Low Mass 20 kW Hall Thruster

Award Information
Agency: Department of Defense
Branch: Air Force
Contract: FA8650-04-C-2470
Agency Tracking Number: O031-0055
Amount: $746,287.00
Phase: Phase II
Program: SBIR
Awards Year: 2004
Solicitation Year: 2003
Solicitation Topic Code: OSD03-006
Solicitation Number: 2003.2
Small Business Information
11 Tech Circle, Natick, MA, 01760
DUNS: 184629491
HUBZone Owned: N
Woman Owned: N
Socially and Economically Disadvantaged: N
Principal Investigator
 James Szabo
 Research Scientist
 (508) 655-5565
Business Contact
 Judy Budny
Title: Contracts Administrator
Phone: (508) 655-5565
Email: judy@busek.com
Research Institution
To meet emerging requirements for high power Hall thruster technologies that significantly enhance the transportation of DoD space assets, Busek proposes to complete development of a low mass 20 kW class Hall thruster. The design benefits from a unique magnetic circuit. The predicted mass of the magnetic structure and coil is about half that of a conventional design. Thrust efficiency of 70% is predicted. The proposed magnetic arrangement is especially suitable for close proximity operation (clustering). In the Phase I program, Busek designed, built and performed initial performance characterization of a 20 kW thruster design based on our nominal magnetic arrangement. The maximum efficiency obtained was 67% at 400 V at the discharge. Power input up to 16 kW was demonstrated. Also during Phase I the preliminary design of the low mass magnetic circuit was completed.

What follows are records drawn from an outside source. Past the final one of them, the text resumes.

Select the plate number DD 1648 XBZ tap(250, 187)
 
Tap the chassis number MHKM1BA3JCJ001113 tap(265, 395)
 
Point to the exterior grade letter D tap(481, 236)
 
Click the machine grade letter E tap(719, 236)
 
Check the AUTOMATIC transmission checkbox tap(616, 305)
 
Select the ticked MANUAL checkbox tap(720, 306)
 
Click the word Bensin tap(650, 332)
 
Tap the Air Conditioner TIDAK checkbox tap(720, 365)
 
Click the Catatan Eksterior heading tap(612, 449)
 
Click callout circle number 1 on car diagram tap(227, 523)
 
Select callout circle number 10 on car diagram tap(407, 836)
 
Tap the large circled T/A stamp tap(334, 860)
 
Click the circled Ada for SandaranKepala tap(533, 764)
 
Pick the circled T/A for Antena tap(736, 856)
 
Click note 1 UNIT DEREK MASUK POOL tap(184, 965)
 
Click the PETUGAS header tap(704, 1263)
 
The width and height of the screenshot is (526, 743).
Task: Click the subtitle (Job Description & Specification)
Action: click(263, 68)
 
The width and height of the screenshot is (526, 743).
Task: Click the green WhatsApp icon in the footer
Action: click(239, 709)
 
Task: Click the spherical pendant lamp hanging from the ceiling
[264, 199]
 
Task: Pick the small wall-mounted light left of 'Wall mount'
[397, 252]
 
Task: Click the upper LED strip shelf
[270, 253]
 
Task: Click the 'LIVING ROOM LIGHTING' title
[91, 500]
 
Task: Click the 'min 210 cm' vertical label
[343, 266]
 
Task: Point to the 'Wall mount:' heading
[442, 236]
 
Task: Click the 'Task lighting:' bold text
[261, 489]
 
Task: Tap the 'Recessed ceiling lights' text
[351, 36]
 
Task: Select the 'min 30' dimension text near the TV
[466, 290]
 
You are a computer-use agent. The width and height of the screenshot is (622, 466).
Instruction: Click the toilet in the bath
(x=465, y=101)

The two designs have nearly identical magnetic field distribution and use the same discharge dimensions ensuring similar performance. In Phase II, Busek will generate mechanical drawings and build a 20 kW low mass prototype, measure its magnetic field on the bench, and measure the thrust it produces over a range of operating conditions. In the first half of Phase II, the nominal prototype will be subjected to a more extensive series of tests to demonstrate bimodal capabilities over 1000-3000 sec Isp operating range. Plasma simulations and erosion measurements will be developed to predict lifetime, which is > 10,000 hours. At the end of Phase II, an optimized low mass design will be tested and delivered.